According to Ana Días Cordeiro, an analyst on African affairs, in Guinea-Bissau a coup was staged where ''there was nothing to lose, news of it did not come as a surprise, and it was seen as the only solution for pulling the country out of crisis'' and warding off a civil war.

Días Cordeiro was referring to statements to RTP-Africa last month by former Guinea-Bissau prime minister Mario Pires, who warned that an opposition victory in the elections scheduled for October ''could trigger another civil war.''

The fact is that violence has overshadowed Guinea-Bissau for the past 40 years - 30 years of independence and 10 years of struggle against the Portuguese yoke.

In January 1973, ''fuzileiros'' (Portuguese marines) led by commander Alpoim Galvao - an extreme right-wing officer - assassinated the leader and founder of the PAIGC, Amilcar Cabral, in Conakry, the capital of Guinea.
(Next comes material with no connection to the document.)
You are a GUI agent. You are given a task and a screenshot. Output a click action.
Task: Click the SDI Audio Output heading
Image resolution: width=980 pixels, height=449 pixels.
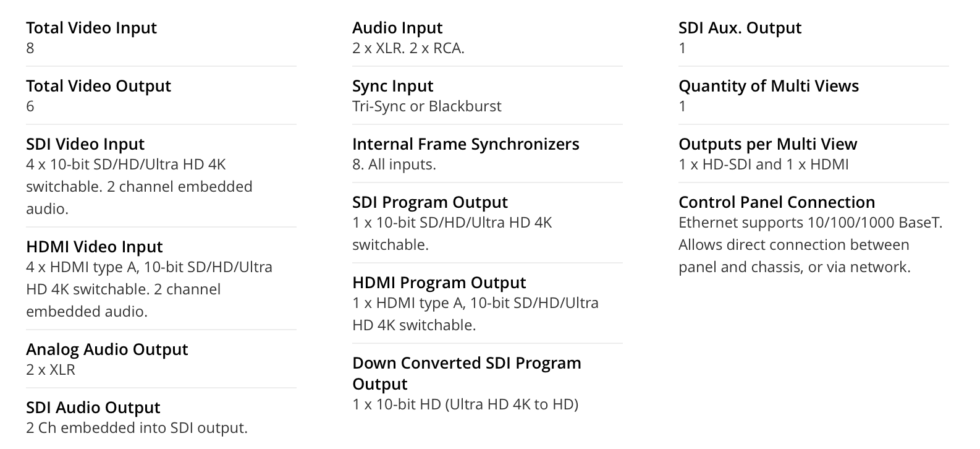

In September of that year, the PAIGC responded by declaring Guinea-Bissau's independence from Portugal, which was recognised by Lisbon one year later, after the Apr. 25, 1974 leftist military coup that overthrew the dictatorship of Marcello Caetano, who had succeeded Oliveira Salazar after his death in 1969.
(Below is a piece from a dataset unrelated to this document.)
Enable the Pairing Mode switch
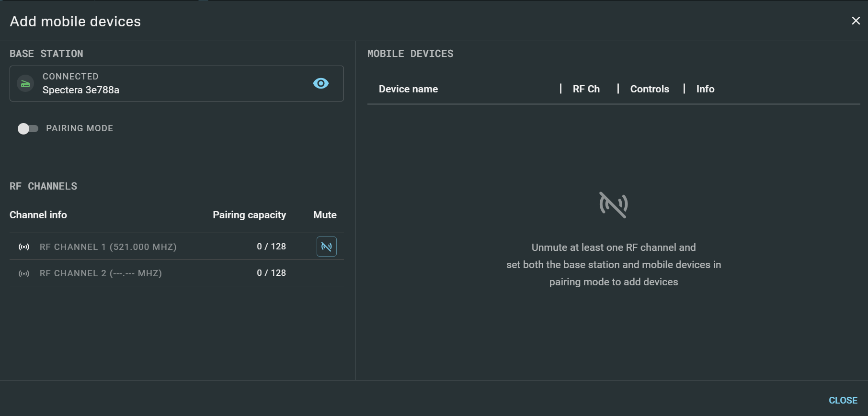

Amilcar's brother Luis Cabral became president that year, and held onto that post until 1980, when he was toppled by one of his closest associates, Gen. Joao Bernardo ''Nino'' Vieira, a legendary commander of the guerrilla forces that fought the Portuguese.

According to representatives of the Guinea-Bissau diaspora, who met in Lisbon Sep. 23-25, the period during which the country was led by Cabral was the only relatively peaceful era, although the country was ruled by a dictatorship of the PAIGC, the only party allowed.

The Nino Vieira era was marked by nepotism, pervasive corruption, and a number of summary executions by firing squad of leaders charged with treason.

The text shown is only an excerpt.